> **Task directions**
Reproduce, word for word, the lines in the material below starting with the one that has "Given: Remove the Trailer pool count report" and going on through the one that has "Image resolution: width=813". Leave out all pictures.

> **Recorded data**
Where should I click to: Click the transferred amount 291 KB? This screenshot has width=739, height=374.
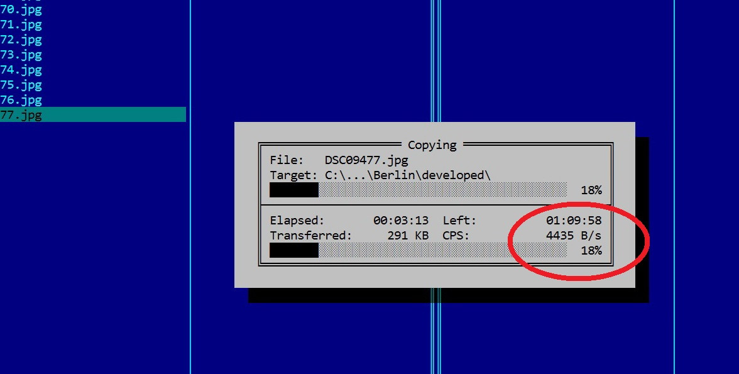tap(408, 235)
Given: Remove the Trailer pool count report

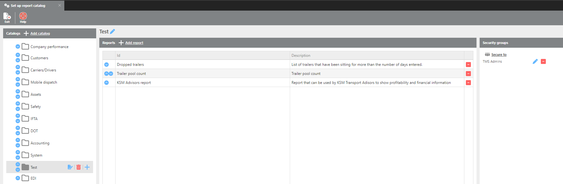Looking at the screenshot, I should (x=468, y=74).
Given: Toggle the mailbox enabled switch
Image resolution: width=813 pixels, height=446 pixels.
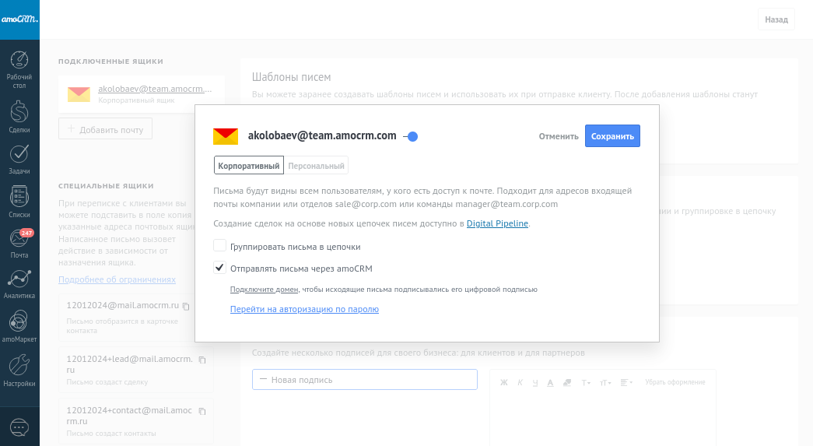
* * *
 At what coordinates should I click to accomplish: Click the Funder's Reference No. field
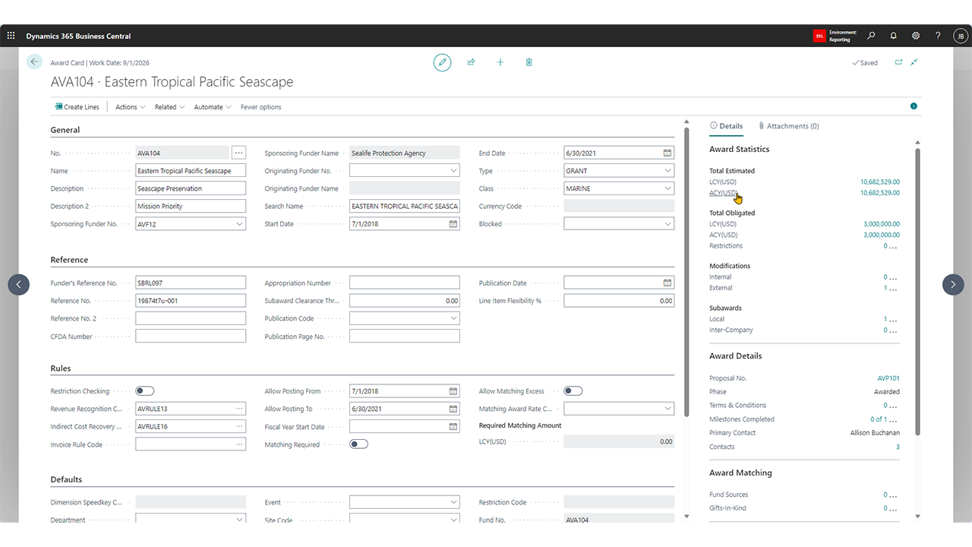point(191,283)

> **Task output**
Given: Remove the Trailer pool count report

Looking at the screenshot, I should (x=468, y=74).
Given: Toggle the mailbox enabled switch
Image resolution: width=813 pixels, height=446 pixels.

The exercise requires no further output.